▸ Listed entries:
'''
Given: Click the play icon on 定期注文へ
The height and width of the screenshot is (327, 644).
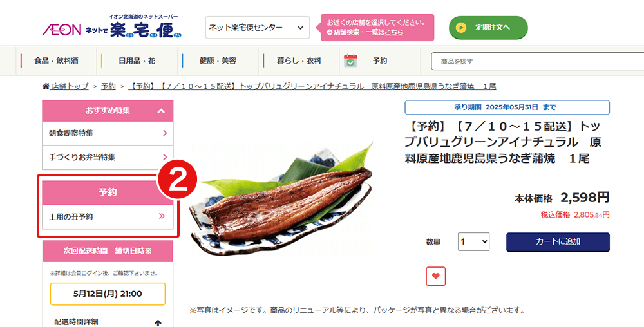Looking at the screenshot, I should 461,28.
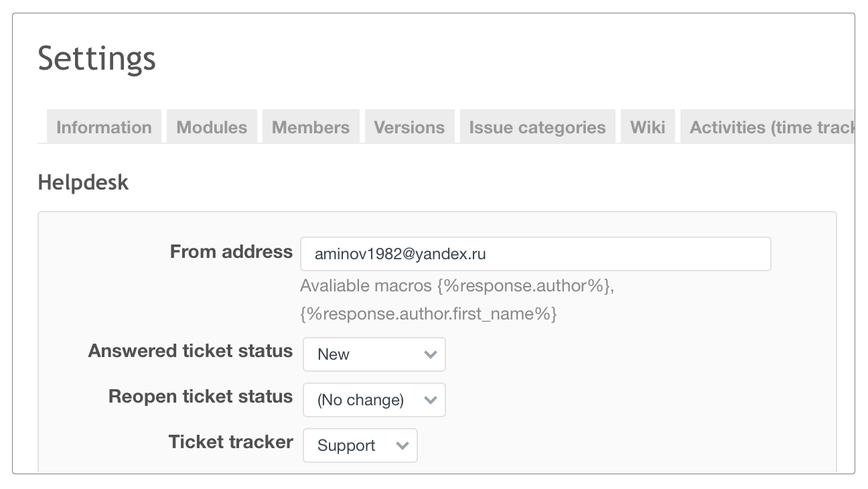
'''
'''
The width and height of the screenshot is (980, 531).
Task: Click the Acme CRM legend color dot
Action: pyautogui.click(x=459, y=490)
'''
'''
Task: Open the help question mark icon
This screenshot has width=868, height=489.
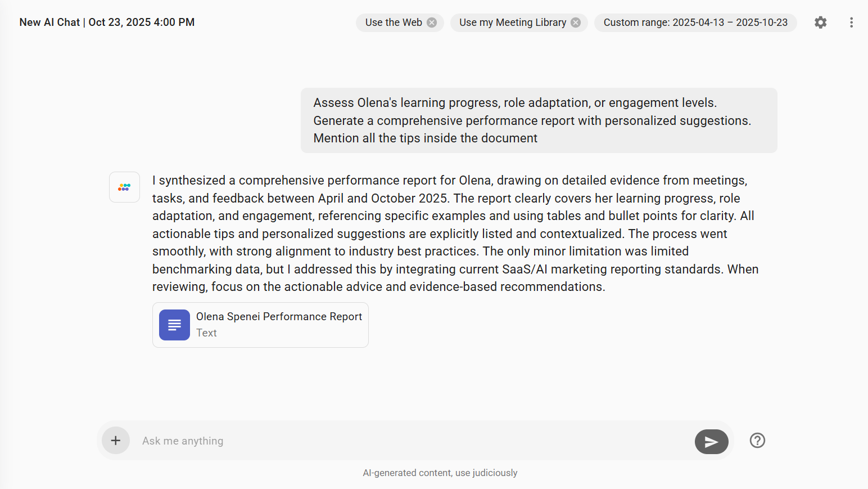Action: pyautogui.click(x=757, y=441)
'''
▸ Required work:
Track down all lines above with the string "icon" and copy them.

▸ Exercise response:
Given: Click the play icon on 定期注文へ
Task: Open the help question mark icon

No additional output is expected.